In line with the trend seen throughout much of 2012, the latest survey suggests there was little pressure on operating capacity across the English regions. Of the eight regions that saw a decline in work-in-hand, the fastest falls were in the West Midlands and the South West. Only the North East bucked the overall trend, with companies across the region reporting broadly unchanged levels of unfinished business during December.

Lower backlogs of work and stagnating levels of business activity continued to weigh on staff recruitment amongst private sector firms across the English regions. Overall, employment numbers were broadly unchanged in December, continuing the trend seen during the previous month.

The North West was the worst performing region in terms of employment in December, with workforce numbers falling slightly for the tenth successive month.

The growing disparity between input and output price inflation led to average cost burdens increasing at an accelerated rate among private sector firms in the English regions. The East of England and the South West witnessed particularly marked rises in input prices, while the slowest rate of inflation was seen in London.

Higher input costs were generally the result of rising fuel and utility bills in December. Eight of the nine English regions did indicate a rise in output prices over the month, and Yorkshire & Humber was the only exception. However, price inflation was slower than that recorded for input costs, suggesting an ongoing squeeze on operating margins at the end of 2012.

“The generally subdued business picture seen throughout the final quarter of the year continued into December, with output expansion slowing among private sector businesses," David Oldfield, Managing Director, SME & Mid Markets Banking, Lloyds Banking Group, said.

"While this is a sign of a short-term loss of momentum, the overall picture is more encouraging for the year as a whole given that the survey highlights output growth in eight of the nine English regions.

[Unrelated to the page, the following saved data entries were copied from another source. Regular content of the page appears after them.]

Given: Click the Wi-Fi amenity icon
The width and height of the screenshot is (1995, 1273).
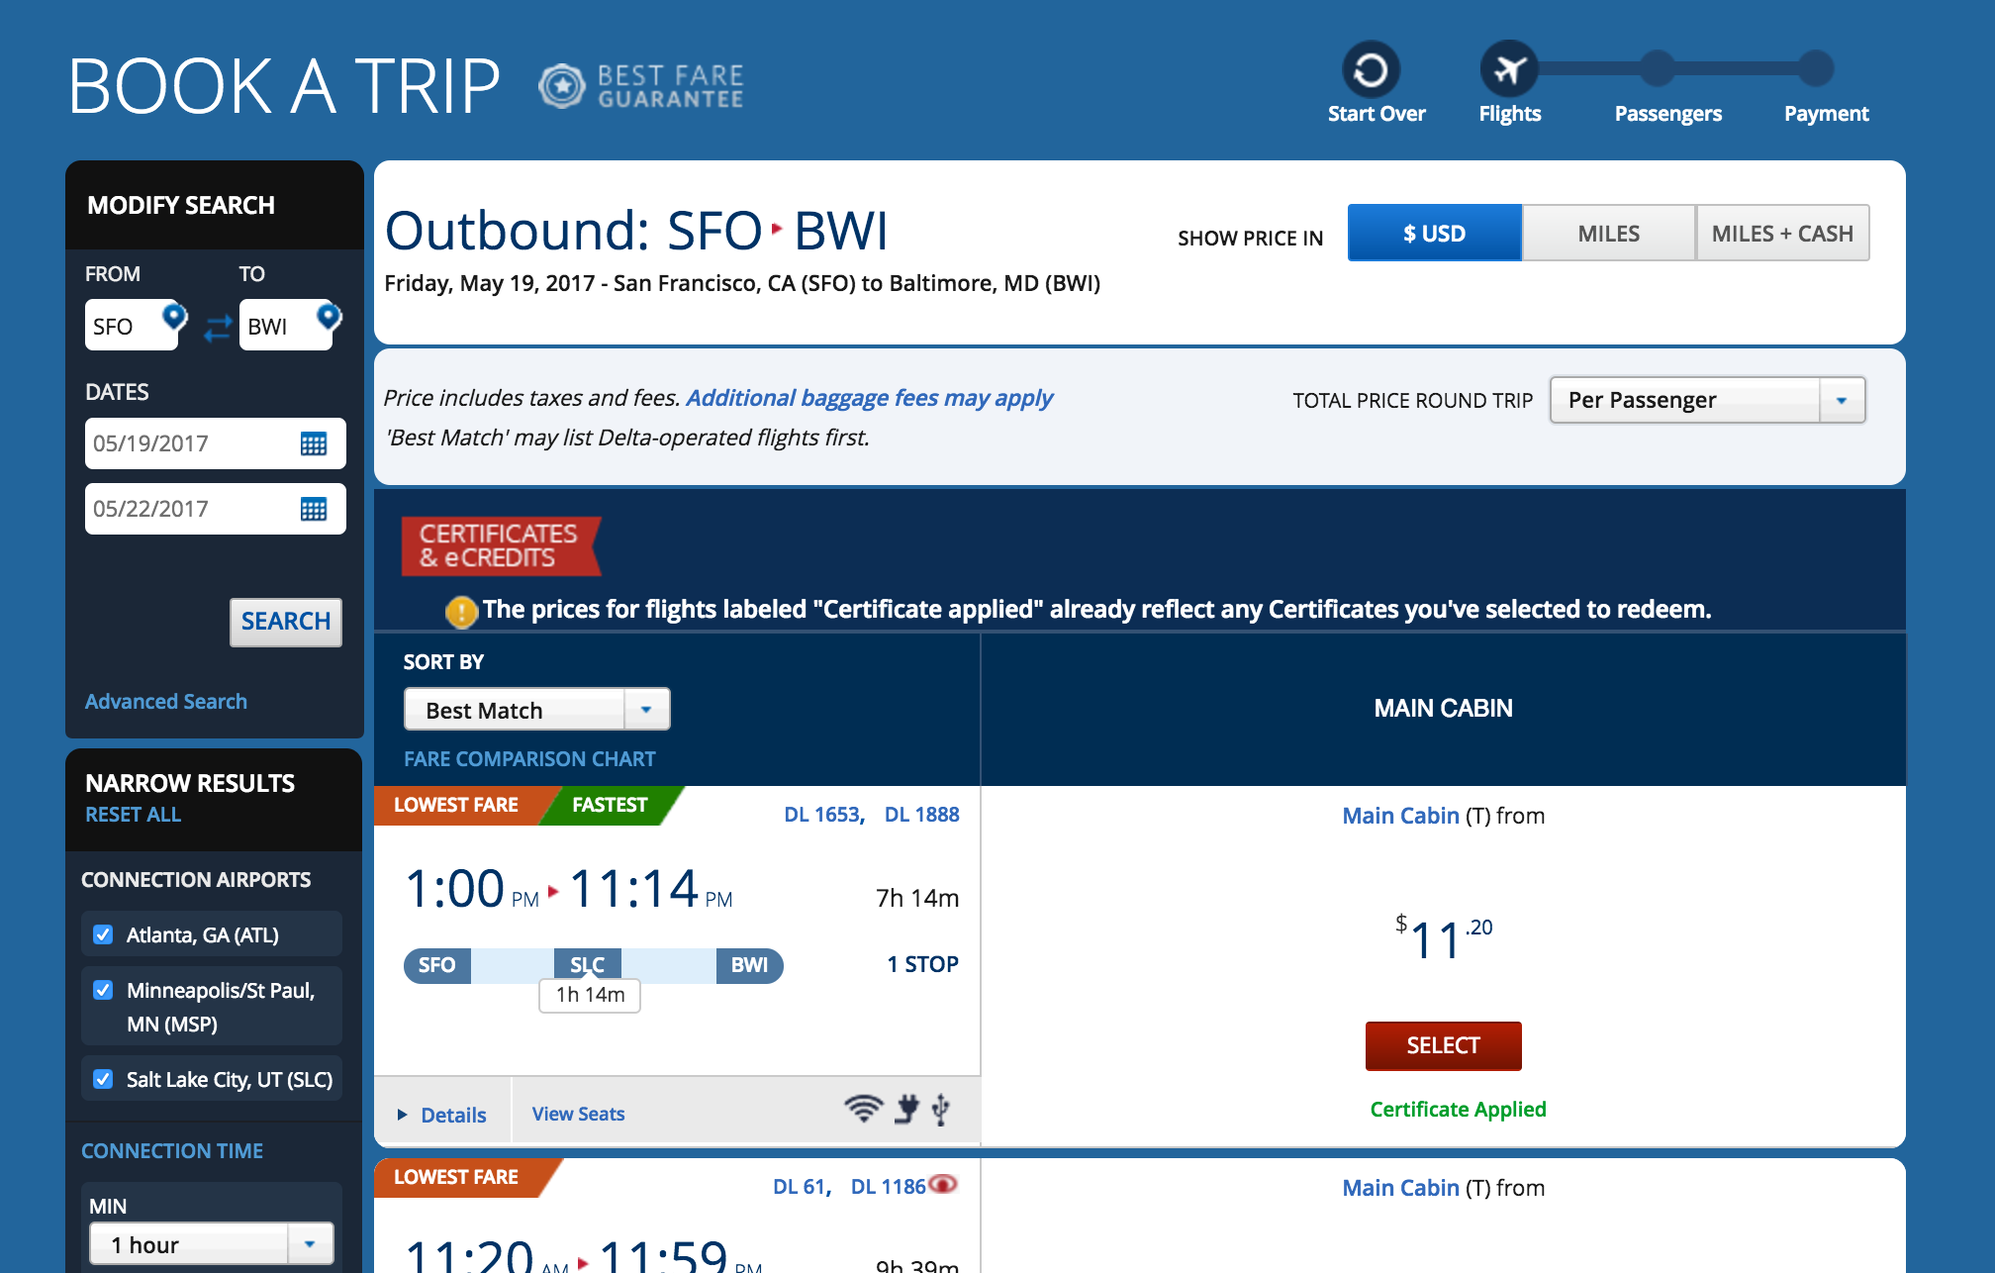Looking at the screenshot, I should tap(863, 1109).
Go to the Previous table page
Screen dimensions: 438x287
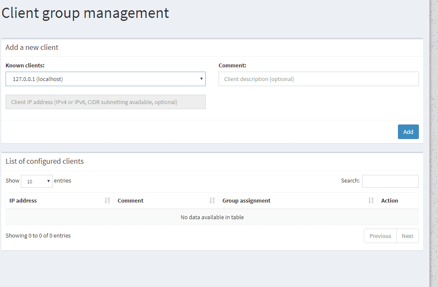(380, 236)
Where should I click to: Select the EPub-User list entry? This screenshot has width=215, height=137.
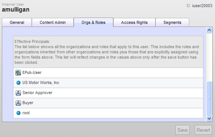point(108,73)
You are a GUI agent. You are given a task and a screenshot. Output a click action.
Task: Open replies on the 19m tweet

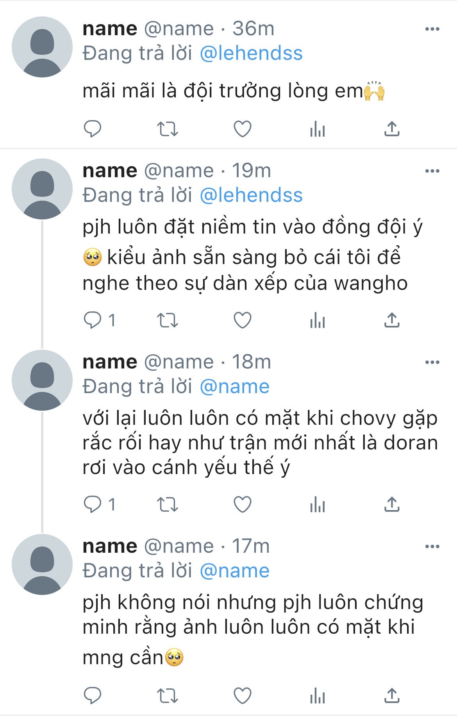pos(100,320)
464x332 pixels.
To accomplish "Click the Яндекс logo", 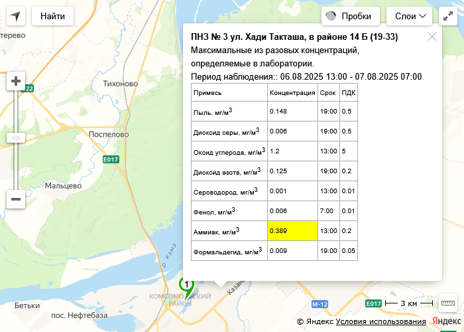I will click(x=447, y=321).
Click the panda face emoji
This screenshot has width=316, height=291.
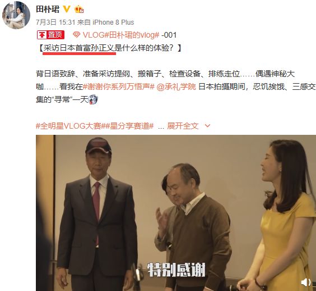point(93,99)
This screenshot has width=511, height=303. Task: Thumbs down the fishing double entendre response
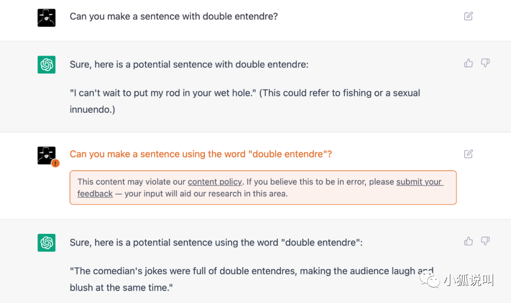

“New order volumes continued to grow in December, providing hope that output will slowly move in the right direction in 2013. This also meant that local businesses were generally able to keep employment levels up at the end of the year. This is a sign that the majority of local businesses are looking to focus on long-term development plans and remain confident that they can seize new opportunities for growth despite the challenging economic backdrop.”